Eight years after Hurricane Katrina, Charity Hospital is a monument to the storm’s lasting impact on the city. Mayor Mitch Landrieu has proposed moving City Hall and Civil District Court there.

Charity Hospital opened in 1939 to serve those who could not afford private healthcare. Its trauma center was nationally renowned, and for decades it provided a safety net for a large portion of the city’s population. The hospital’s basement flooded during Hurricane Katrina, and for the past eight years the building has remained vacant.

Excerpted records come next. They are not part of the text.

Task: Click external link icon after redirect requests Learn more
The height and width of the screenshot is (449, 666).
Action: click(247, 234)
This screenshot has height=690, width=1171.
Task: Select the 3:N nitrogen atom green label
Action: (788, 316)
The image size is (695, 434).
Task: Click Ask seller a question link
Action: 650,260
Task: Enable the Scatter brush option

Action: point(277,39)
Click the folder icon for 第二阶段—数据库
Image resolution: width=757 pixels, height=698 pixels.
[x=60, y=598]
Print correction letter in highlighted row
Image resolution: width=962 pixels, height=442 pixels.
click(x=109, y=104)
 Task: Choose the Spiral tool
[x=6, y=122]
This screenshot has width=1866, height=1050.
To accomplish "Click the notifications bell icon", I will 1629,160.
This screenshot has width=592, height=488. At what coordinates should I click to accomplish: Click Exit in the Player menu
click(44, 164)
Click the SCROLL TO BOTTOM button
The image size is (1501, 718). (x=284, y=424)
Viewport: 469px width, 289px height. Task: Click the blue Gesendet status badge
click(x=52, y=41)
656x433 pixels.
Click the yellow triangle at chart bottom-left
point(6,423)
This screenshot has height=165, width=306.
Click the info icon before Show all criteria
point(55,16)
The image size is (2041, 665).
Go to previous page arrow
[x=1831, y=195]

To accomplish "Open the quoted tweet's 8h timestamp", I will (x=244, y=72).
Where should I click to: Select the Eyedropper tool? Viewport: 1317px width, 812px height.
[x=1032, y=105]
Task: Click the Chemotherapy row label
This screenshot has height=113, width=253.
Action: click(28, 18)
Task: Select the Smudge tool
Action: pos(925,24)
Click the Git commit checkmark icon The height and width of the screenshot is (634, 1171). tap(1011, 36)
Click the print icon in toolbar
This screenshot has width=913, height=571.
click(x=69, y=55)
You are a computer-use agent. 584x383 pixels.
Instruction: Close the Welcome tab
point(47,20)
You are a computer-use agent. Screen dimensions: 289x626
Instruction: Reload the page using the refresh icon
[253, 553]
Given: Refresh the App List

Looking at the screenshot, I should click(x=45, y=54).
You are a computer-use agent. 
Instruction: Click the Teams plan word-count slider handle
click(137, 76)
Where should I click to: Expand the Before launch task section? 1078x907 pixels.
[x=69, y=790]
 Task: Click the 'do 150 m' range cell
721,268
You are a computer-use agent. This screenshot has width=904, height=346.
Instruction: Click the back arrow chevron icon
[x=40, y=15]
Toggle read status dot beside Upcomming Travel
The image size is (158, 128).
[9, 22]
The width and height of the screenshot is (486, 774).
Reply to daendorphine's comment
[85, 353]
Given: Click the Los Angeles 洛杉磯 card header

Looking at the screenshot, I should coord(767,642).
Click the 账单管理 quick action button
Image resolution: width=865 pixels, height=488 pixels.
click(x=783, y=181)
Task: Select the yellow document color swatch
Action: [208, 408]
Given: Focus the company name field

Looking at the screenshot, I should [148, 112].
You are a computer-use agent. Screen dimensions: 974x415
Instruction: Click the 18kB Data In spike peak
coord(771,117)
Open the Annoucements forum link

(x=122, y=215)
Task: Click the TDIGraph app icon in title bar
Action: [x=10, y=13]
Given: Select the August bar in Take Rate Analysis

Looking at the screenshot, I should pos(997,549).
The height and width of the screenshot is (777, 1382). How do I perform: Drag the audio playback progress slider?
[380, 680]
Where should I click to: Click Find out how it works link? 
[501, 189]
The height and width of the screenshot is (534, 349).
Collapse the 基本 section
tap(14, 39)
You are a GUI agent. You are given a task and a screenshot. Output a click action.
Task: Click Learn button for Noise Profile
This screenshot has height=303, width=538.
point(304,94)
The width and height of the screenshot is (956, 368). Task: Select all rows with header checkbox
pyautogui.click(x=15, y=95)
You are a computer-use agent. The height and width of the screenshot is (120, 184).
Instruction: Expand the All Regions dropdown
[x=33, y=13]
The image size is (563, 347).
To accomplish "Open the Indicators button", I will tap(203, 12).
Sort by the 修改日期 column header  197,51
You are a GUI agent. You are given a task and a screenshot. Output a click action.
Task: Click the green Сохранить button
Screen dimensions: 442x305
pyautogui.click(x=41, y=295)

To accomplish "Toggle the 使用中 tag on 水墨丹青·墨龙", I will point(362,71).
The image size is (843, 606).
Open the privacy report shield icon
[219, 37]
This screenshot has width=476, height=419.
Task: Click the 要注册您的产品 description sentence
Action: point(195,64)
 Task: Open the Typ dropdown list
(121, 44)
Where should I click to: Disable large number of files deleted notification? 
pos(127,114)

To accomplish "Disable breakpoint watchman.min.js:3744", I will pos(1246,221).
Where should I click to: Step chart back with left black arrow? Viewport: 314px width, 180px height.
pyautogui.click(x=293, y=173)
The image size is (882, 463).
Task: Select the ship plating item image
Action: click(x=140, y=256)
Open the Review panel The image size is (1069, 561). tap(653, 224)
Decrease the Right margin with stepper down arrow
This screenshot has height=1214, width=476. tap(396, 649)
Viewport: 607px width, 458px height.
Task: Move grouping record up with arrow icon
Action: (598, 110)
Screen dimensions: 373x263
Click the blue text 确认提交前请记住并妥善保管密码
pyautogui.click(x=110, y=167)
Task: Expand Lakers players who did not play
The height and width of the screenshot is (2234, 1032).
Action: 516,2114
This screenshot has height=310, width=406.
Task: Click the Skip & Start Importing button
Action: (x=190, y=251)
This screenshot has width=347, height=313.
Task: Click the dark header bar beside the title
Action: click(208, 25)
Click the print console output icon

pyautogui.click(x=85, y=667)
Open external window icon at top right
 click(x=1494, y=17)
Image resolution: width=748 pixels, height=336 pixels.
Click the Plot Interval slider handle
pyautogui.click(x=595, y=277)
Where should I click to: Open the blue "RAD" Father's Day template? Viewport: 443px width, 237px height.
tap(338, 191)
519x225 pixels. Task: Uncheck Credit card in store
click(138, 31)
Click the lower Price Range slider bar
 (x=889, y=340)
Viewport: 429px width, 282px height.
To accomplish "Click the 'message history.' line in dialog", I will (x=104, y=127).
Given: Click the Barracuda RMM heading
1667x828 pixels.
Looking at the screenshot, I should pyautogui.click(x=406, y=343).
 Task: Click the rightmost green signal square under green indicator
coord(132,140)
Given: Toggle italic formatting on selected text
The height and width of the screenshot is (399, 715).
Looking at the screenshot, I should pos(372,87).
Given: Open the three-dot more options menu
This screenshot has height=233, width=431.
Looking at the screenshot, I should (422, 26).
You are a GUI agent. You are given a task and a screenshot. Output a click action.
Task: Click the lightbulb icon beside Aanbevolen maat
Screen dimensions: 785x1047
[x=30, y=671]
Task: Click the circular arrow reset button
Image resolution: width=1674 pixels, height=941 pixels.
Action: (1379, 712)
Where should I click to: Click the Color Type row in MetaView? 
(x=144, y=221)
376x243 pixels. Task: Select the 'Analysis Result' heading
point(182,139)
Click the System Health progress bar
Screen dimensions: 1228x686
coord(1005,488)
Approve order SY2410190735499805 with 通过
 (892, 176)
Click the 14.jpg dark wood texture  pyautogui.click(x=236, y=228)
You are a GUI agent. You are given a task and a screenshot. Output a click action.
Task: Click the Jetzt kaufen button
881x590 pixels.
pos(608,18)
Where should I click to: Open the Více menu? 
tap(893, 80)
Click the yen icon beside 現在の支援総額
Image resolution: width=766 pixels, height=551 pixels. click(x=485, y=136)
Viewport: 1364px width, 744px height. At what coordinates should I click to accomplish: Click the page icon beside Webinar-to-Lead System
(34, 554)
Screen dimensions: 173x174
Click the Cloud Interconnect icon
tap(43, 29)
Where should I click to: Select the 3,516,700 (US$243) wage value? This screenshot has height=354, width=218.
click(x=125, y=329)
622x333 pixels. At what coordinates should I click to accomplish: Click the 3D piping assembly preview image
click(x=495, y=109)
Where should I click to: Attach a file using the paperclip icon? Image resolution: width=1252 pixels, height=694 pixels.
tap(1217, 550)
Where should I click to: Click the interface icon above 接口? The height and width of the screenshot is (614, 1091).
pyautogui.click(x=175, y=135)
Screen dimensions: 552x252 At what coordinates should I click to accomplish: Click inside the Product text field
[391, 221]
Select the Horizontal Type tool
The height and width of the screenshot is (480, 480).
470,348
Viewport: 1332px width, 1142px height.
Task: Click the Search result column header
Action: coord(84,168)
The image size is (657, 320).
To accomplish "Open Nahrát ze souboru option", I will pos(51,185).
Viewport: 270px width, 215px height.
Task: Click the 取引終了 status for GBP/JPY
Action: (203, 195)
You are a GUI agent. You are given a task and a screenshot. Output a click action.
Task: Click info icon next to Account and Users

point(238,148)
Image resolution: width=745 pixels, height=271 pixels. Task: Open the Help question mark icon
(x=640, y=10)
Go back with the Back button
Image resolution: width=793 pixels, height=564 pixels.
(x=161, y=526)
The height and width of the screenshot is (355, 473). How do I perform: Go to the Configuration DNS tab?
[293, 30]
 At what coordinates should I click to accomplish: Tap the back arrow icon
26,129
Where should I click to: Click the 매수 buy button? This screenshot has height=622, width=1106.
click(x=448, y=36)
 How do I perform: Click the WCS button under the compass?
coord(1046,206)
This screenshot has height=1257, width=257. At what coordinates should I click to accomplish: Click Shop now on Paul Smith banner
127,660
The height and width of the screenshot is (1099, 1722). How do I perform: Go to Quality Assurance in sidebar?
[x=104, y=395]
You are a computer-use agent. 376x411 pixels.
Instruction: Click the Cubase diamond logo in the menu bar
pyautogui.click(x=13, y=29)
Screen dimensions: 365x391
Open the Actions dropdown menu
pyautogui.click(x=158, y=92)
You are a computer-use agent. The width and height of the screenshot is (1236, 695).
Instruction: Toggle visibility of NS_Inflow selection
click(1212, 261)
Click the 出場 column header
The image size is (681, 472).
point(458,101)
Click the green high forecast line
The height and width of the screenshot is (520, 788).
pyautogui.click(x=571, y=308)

Now Mayor Mitch Landrieu is leading an effort to move City Hall and Civil District Court into the Charity Hospital building. Real estate developer Pres Kabacoff has proposed turning a wing of the building into a neuroscience research facility. Neither of these proposals has received full funding or approval. The fate of the Charity Hospital building is still very much undecided.

WWNO’s Listening Post NOLA collected audio from its two regular recording locations at Norman Mayer Library in Gentilly and HeadQuarters Barbershop on Broad Street to hear what people had to say about the redevelopment of Charity Hospital and the surrounding area. The Listening Post asked people these questions:

  • What should be done with the old Charity Hospital building?
  • If you could add anything to the Iberville/Canal street area, what would it be?

Ideas included a mall, a grocery store, artists center, and anything but more condos. And, not surprisingly, a medical facility.

“I was born in Charity in 1963, and it still holds a special place in my heart,” said one woman. Another woman asked if it’s worth the money to rehab, especially with the new hospital complex under construction nearby.